▸ Your objective: Please rewrite the items starting at the line containing "How do I perform: Open" and ending at the line containing "coord(61,118)", both included, with "Rotate" replaced by "Crop" and everything else unchanged.

▸ Material for this exercise:
-- begin --

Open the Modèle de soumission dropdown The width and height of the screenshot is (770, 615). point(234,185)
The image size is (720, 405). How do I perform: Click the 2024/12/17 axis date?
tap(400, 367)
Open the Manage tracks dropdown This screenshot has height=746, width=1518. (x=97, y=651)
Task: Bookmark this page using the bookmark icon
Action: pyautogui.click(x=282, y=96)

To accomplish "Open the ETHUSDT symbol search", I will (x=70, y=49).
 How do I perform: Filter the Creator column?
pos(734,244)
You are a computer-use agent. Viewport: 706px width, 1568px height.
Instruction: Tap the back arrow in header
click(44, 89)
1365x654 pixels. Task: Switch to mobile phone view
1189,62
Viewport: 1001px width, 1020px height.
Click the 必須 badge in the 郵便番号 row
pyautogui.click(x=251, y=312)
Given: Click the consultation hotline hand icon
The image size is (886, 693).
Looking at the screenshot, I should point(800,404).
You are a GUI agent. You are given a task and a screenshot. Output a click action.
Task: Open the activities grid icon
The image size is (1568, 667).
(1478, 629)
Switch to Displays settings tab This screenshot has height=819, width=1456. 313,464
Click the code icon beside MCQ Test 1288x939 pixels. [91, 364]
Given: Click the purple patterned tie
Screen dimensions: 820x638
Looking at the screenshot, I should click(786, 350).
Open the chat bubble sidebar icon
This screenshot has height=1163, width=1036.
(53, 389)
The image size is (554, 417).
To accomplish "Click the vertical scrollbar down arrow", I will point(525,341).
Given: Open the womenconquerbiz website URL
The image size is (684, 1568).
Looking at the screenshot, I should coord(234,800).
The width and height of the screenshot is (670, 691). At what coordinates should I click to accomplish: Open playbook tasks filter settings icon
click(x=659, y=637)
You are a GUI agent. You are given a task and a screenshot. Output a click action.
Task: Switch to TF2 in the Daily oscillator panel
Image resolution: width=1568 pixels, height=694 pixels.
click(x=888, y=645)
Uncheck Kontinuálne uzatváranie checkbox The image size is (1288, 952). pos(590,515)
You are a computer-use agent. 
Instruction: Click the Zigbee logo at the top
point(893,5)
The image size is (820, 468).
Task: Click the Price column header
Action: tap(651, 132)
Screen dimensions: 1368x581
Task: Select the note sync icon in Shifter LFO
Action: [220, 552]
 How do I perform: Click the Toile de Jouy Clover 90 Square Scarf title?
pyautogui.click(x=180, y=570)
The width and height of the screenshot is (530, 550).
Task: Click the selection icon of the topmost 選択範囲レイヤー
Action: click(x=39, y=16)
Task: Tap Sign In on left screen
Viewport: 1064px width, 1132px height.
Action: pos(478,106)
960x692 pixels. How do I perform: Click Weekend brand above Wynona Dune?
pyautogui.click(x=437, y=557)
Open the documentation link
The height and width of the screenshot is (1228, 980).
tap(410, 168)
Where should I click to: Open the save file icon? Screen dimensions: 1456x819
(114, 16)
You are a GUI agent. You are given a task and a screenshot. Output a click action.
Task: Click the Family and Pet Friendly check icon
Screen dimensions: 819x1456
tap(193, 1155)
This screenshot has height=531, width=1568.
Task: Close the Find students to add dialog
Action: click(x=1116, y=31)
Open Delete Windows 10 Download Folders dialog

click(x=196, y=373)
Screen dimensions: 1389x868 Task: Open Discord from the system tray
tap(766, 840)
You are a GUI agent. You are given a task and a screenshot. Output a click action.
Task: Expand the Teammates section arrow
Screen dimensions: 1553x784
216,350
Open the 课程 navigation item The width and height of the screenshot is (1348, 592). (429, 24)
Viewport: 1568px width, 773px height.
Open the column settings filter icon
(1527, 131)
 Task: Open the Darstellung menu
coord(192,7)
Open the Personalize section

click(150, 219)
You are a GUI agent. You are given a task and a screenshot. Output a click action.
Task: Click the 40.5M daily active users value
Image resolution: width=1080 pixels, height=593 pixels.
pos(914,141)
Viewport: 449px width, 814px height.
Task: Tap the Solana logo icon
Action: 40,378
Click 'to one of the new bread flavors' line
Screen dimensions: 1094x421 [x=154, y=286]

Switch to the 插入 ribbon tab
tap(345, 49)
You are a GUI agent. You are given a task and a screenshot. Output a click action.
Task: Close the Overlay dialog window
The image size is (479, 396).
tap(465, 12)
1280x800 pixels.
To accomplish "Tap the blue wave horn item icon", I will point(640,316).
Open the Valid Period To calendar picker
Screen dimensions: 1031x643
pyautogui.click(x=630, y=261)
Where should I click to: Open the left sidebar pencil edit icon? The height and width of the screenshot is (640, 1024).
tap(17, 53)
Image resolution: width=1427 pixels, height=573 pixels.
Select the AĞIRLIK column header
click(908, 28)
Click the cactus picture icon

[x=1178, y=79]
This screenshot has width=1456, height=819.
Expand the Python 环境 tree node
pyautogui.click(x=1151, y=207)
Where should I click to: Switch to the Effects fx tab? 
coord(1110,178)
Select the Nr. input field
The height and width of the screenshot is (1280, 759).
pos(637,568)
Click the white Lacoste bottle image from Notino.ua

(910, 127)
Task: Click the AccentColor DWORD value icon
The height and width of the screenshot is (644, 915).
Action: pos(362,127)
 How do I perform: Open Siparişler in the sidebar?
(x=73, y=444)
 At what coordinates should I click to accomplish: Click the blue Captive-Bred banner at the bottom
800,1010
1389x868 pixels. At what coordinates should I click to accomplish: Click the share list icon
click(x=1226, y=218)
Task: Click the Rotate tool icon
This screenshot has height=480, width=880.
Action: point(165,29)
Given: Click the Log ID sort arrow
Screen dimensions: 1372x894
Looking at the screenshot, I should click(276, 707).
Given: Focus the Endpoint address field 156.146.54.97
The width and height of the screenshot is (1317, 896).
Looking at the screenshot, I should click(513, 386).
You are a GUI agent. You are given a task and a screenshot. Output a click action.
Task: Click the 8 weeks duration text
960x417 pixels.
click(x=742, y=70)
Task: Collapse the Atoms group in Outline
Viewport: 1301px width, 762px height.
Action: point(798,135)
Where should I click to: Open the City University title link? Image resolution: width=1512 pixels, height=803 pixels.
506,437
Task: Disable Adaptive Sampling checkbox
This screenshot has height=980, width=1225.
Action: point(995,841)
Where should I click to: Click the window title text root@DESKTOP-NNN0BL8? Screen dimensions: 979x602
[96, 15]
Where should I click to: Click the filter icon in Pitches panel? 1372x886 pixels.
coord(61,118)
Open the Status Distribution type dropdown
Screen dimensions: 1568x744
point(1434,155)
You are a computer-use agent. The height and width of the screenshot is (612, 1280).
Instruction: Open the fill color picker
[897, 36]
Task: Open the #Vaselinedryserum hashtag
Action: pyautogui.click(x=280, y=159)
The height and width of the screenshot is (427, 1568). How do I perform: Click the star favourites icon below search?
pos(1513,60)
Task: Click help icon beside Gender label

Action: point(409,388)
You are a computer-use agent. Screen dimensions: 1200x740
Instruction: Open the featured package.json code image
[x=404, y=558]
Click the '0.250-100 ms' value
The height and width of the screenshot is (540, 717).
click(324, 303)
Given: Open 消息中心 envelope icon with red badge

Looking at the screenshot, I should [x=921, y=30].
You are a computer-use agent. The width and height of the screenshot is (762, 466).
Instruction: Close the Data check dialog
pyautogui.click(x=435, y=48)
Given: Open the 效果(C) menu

-- end --

▸ Correct answer:
 How do I perform: Open Siparişler in the sidebar?
(x=73, y=444)
 At what coordinates should I click to accomplish: Click the blue Captive-Bred banner at the bottom
800,1010
1389x868 pixels. At what coordinates should I click to accomplish: Click the share list icon
click(x=1226, y=218)
Task: Click the Crop tool icon
This screenshot has height=480, width=880.
Action: point(165,29)
Given: Click the Log ID sort arrow
Screen dimensions: 1372x894
Looking at the screenshot, I should click(276, 707).
Given: Focus the Endpoint address field 156.146.54.97
The width and height of the screenshot is (1317, 896).
Looking at the screenshot, I should click(513, 386).
You are a GUI agent. You are given a task and a screenshot. Output a click action.
Task: Click the 8 weeks duration text
960x417 pixels.
click(x=742, y=70)
Task: Collapse the Atoms group in Outline
Viewport: 1301px width, 762px height.
Action: point(798,135)
Where should I click to: Open the City University title link? Image resolution: width=1512 pixels, height=803 pixels.
506,437
Task: Disable Adaptive Sampling checkbox
This screenshot has height=980, width=1225.
Action: point(995,841)
Where should I click to: Click the window title text root@DESKTOP-NNN0BL8? Screen dimensions: 979x602
[96, 15]
Where should I click to: Click the filter icon in Pitches panel? 1372x886 pixels.
coord(61,118)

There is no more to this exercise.